=== Exercise prompt ===
A single stretch of the material below is to be transcribed exactly, starting at the line with "4 July 2018 at 16:44 (64, 834)" and ending after the line with "Rainbow Flutterby (193, 2279)".

=== Data excerpts ===
· · ·

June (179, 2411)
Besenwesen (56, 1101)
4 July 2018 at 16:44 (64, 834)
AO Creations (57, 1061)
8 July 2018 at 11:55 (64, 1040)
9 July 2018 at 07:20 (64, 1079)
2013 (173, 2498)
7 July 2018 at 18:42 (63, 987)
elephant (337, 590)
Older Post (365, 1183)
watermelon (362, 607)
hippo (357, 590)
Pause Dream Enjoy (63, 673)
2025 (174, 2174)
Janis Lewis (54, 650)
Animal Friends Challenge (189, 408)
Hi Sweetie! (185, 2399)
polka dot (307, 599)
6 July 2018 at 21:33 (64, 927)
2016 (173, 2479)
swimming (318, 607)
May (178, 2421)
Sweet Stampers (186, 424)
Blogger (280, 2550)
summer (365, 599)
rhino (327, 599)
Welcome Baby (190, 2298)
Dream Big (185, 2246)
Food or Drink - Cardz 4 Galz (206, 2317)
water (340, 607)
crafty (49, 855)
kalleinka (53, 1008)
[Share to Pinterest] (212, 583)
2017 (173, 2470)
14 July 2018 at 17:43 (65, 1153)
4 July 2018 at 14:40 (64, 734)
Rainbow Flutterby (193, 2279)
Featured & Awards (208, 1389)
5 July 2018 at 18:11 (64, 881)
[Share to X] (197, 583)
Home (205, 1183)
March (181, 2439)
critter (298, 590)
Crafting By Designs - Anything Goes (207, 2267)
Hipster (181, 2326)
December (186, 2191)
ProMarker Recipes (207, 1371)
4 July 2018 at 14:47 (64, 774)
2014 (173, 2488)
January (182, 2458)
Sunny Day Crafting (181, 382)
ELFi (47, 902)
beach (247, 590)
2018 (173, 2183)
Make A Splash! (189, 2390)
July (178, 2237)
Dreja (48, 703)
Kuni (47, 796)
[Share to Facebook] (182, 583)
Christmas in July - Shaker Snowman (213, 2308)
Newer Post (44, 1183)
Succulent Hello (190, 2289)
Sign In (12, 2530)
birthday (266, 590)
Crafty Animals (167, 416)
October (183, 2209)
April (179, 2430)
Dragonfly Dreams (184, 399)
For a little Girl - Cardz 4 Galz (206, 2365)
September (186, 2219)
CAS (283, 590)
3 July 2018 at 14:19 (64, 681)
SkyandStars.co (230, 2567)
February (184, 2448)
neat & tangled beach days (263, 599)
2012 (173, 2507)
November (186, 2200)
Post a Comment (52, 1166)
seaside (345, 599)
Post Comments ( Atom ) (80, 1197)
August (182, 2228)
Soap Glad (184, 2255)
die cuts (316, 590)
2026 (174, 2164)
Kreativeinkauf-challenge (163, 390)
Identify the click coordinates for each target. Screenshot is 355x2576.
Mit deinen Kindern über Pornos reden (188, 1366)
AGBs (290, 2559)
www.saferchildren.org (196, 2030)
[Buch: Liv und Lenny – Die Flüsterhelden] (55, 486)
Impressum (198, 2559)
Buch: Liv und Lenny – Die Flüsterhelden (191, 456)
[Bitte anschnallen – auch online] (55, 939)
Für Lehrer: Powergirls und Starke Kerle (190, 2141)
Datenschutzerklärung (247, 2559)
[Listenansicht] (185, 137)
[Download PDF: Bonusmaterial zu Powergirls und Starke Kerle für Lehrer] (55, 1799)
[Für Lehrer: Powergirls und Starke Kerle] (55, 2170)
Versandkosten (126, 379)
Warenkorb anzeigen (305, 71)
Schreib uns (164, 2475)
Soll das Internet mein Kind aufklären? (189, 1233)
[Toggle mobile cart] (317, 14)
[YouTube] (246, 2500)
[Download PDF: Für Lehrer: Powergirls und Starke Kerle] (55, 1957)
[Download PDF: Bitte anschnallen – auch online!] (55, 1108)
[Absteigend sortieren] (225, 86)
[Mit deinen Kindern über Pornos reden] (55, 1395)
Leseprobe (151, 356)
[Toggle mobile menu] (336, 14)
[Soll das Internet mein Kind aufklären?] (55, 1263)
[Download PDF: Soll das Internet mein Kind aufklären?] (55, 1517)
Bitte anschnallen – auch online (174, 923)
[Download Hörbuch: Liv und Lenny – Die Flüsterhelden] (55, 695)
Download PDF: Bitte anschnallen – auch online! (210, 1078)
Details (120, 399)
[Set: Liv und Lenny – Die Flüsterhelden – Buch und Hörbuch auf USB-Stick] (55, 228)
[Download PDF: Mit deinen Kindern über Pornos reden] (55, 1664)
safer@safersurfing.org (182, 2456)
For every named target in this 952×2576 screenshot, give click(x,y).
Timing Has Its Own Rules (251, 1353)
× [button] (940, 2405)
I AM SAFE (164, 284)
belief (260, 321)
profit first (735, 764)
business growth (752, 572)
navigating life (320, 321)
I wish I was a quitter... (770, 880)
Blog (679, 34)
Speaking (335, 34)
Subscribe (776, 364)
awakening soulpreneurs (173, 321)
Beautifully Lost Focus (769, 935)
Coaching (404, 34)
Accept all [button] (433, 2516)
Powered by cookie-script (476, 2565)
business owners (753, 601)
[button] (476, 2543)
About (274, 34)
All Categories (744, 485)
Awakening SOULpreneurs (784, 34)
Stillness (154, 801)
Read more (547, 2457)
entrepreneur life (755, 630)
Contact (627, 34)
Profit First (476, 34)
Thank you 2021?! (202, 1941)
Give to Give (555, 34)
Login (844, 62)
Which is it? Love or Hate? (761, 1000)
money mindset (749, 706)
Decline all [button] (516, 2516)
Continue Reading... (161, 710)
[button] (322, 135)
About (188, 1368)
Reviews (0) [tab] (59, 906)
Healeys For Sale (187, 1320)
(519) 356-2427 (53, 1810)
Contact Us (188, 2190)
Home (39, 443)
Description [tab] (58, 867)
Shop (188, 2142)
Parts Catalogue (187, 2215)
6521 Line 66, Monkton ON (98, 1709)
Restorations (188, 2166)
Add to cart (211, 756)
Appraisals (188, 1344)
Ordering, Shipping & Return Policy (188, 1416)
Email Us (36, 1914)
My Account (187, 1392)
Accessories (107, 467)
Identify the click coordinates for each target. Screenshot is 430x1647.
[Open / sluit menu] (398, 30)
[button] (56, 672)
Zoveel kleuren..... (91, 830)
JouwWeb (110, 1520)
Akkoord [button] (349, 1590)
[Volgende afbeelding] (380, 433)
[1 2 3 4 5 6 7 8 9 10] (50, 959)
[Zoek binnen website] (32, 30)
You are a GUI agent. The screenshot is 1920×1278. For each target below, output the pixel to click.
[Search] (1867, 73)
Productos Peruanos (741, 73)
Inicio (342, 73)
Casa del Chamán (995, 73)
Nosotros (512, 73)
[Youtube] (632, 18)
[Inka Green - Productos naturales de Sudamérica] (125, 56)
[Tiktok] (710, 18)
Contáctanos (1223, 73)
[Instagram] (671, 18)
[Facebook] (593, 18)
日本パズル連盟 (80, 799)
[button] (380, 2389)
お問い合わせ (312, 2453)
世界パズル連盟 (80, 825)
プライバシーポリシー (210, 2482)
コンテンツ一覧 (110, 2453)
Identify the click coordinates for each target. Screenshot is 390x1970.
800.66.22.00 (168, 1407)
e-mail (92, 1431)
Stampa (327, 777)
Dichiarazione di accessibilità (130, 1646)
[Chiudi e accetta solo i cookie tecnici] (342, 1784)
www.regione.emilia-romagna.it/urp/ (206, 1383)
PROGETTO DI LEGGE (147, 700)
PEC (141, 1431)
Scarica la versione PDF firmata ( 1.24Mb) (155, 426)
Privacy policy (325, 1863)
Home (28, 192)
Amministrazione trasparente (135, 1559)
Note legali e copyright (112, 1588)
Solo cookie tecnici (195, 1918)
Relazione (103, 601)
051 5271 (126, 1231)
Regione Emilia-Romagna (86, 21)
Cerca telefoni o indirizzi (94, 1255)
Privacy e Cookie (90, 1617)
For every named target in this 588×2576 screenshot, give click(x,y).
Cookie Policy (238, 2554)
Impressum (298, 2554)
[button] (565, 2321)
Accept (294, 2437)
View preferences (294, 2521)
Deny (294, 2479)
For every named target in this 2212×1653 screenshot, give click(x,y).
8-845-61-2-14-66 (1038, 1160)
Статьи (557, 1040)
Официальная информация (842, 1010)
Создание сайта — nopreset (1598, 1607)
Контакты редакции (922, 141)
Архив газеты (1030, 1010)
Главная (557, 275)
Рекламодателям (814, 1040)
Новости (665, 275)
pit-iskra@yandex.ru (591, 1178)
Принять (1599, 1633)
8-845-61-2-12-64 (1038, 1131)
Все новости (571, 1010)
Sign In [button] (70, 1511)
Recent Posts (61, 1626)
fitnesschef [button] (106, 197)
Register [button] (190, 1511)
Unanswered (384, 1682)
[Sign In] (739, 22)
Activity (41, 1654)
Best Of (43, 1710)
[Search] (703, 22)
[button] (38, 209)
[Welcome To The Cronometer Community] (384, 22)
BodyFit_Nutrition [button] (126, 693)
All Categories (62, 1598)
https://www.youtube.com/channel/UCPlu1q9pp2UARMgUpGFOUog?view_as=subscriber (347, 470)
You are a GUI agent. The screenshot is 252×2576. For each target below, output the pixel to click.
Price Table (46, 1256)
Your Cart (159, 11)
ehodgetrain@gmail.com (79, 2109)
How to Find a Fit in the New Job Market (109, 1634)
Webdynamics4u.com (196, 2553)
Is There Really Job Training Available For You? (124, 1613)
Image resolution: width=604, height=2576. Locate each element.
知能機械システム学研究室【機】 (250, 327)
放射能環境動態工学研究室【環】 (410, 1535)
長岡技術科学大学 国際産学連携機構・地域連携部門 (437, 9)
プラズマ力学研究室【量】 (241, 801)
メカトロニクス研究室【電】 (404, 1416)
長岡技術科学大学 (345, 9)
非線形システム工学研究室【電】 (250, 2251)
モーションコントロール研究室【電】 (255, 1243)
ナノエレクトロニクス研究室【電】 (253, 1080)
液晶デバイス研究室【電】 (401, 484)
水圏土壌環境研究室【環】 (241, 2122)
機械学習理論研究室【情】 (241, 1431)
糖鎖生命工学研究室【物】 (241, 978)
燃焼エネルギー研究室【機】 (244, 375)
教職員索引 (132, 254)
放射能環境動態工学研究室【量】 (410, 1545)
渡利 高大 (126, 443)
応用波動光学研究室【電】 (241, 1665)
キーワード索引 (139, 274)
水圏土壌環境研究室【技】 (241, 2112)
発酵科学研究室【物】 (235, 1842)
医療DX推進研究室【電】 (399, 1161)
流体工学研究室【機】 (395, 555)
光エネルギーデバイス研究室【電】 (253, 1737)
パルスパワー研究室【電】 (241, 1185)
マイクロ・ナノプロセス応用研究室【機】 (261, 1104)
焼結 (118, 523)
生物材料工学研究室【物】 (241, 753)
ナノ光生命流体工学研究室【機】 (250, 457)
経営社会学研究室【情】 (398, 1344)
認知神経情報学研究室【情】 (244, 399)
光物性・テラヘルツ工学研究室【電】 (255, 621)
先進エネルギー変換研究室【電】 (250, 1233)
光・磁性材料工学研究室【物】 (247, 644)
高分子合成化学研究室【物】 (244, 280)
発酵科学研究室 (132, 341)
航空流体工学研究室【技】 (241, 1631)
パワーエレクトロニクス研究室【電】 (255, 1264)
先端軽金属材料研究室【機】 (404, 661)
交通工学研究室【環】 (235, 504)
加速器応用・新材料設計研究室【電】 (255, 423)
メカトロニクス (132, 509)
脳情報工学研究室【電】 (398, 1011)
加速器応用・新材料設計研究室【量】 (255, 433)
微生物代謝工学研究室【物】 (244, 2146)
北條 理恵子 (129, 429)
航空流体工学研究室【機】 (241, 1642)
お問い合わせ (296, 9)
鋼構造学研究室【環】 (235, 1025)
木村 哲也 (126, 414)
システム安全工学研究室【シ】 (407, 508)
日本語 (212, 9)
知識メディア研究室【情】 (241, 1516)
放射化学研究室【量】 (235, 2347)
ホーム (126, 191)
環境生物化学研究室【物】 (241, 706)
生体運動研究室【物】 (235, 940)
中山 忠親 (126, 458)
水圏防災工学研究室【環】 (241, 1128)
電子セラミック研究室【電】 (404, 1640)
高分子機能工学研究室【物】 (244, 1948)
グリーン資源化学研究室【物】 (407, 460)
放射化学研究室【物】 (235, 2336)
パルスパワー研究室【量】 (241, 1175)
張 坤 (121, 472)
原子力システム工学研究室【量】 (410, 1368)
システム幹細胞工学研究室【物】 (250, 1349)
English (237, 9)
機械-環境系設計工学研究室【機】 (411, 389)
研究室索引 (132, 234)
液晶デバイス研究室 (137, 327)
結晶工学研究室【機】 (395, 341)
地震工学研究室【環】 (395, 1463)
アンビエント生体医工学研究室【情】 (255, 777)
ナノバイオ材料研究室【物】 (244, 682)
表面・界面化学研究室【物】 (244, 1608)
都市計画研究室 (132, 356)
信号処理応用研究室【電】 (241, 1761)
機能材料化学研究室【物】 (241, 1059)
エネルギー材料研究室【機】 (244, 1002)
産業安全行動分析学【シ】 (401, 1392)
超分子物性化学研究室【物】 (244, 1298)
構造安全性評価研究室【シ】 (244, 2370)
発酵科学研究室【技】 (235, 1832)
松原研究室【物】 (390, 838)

· · ·

=== Answer to the exercise ===
4 July 2018 at 16:44 (64, 834)
AO Creations (57, 1061)
8 July 2018 at 11:55 (64, 1040)
9 July 2018 at 07:20 (64, 1079)
2013 (173, 2498)
7 July 2018 at 18:42 (63, 987)
elephant (337, 590)
Older Post (365, 1183)
watermelon (362, 607)
hippo (357, 590)
Pause Dream Enjoy (63, 673)
2025 (174, 2174)
Janis Lewis (54, 650)
Animal Friends Challenge (189, 408)
Hi Sweetie! (185, 2399)
polka dot (307, 599)
6 July 2018 at 21:33 (64, 927)
2016 (173, 2479)
swimming (318, 607)
May (178, 2421)
Sweet Stampers (186, 424)
Blogger (280, 2550)
summer (365, 599)
rhino (327, 599)
Welcome Baby (190, 2298)
Dream Big (185, 2246)
Food or Drink - Cardz 4 Galz (206, 2317)
water (340, 607)
crafty (49, 855)
kalleinka (53, 1008)
[Share to Pinterest] (212, 583)
2017 (173, 2470)
14 July 2018 at 17:43 (65, 1153)
4 July 2018 at 14:40 (64, 734)
Rainbow Flutterby (193, 2279)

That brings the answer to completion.